Start WORKING DATA

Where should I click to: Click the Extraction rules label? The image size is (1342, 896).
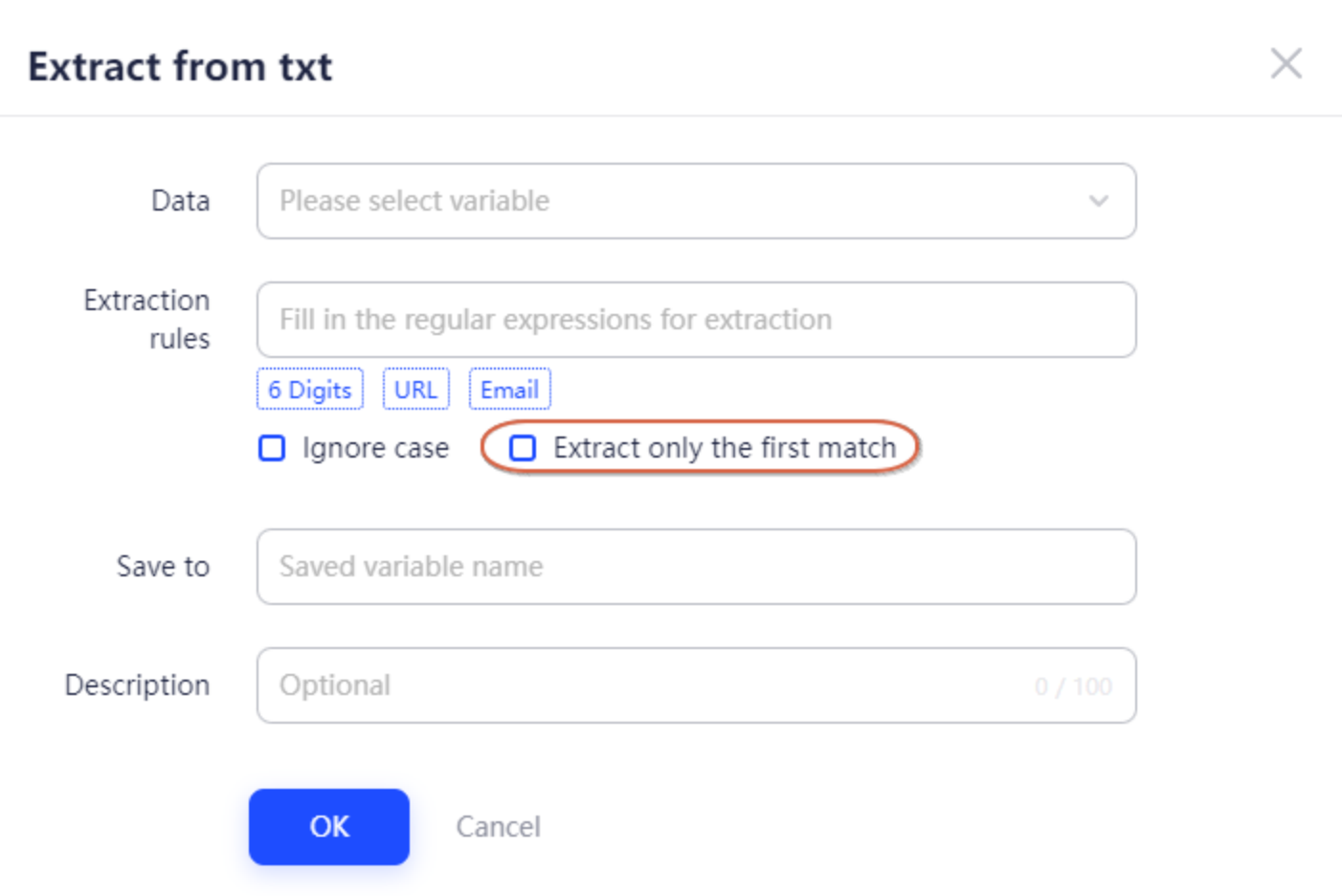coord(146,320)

End WORKING DATA
Start WORKING DATA

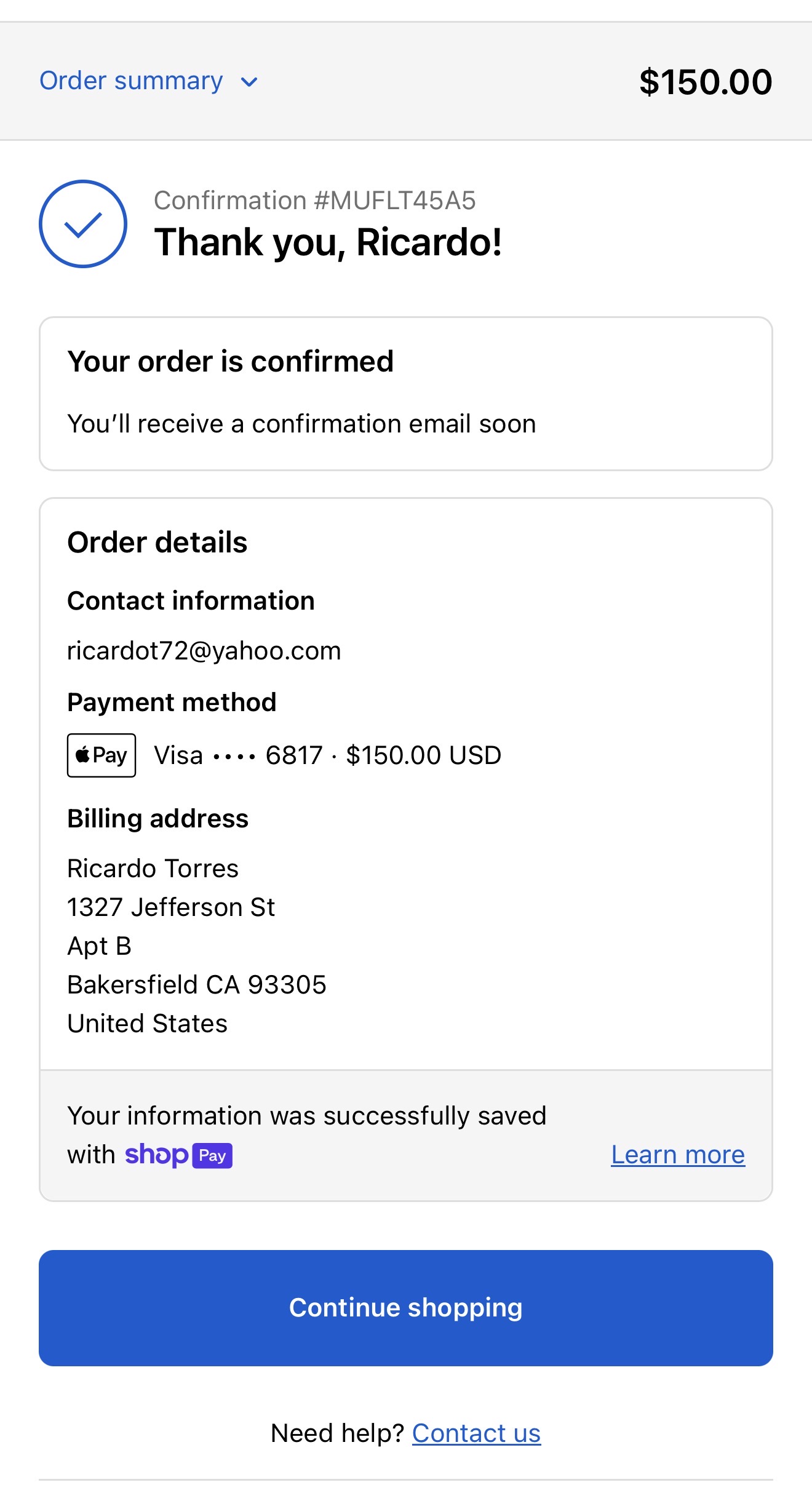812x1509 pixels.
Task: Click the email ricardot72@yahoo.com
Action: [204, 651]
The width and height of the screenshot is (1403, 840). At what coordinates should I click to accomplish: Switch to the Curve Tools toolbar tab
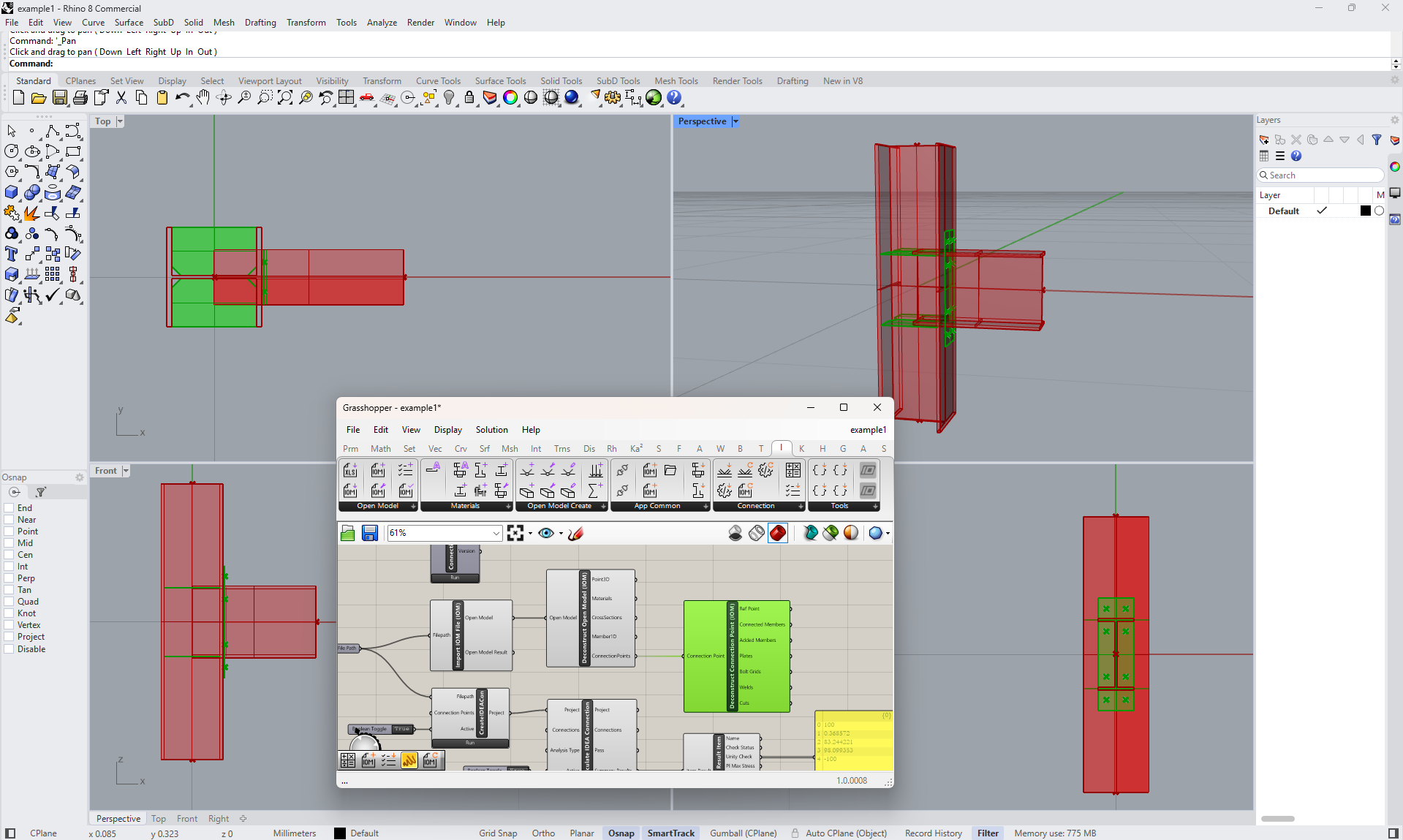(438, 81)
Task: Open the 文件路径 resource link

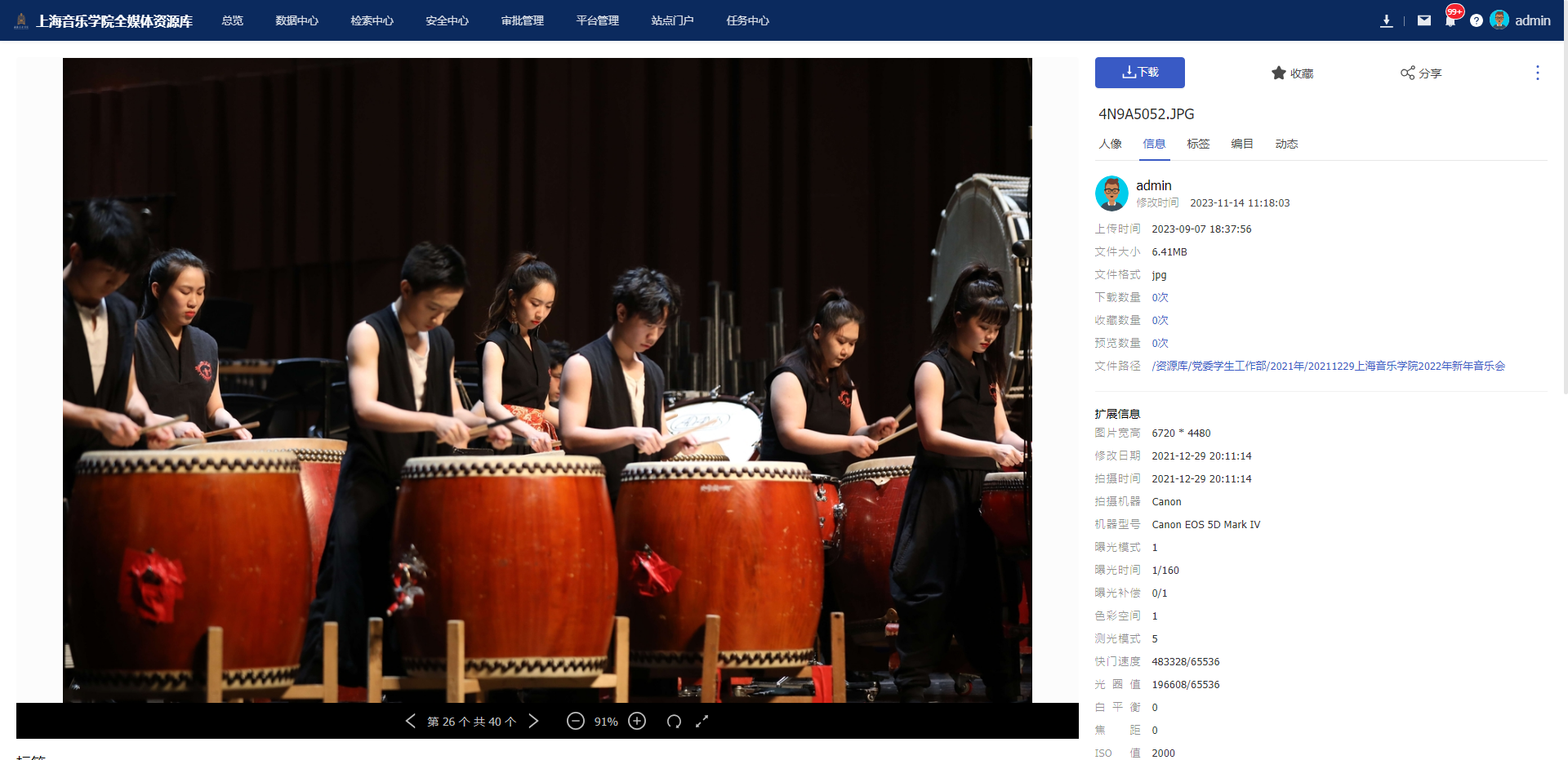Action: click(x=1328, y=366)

End WORKING DATA
Start WORKING DATA

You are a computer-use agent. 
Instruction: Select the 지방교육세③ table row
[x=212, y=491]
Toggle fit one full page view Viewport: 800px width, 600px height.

End WORKING DATA

● **WHAT YOU HAVE TO DO**
Rewrite everything from the line containing "The width and" down to the line containing "Action: click(x=1328, y=366)", both of those lines included, and give back only those lines. Keep the requests unchanged, but multiply each coordinate in the answers by 0.4 and round to the nearest whole number, with halves rounding up. Leave the pictures out.

● **ANSWER TO THE EXERCISE**
The width and height of the screenshot is (1403, 840). At what coordinates should I click to accomplish: Switch to the Curve Tools toolbar tab
(175, 32)
Task: Open the 文件路径 resource link

Action: click(x=531, y=146)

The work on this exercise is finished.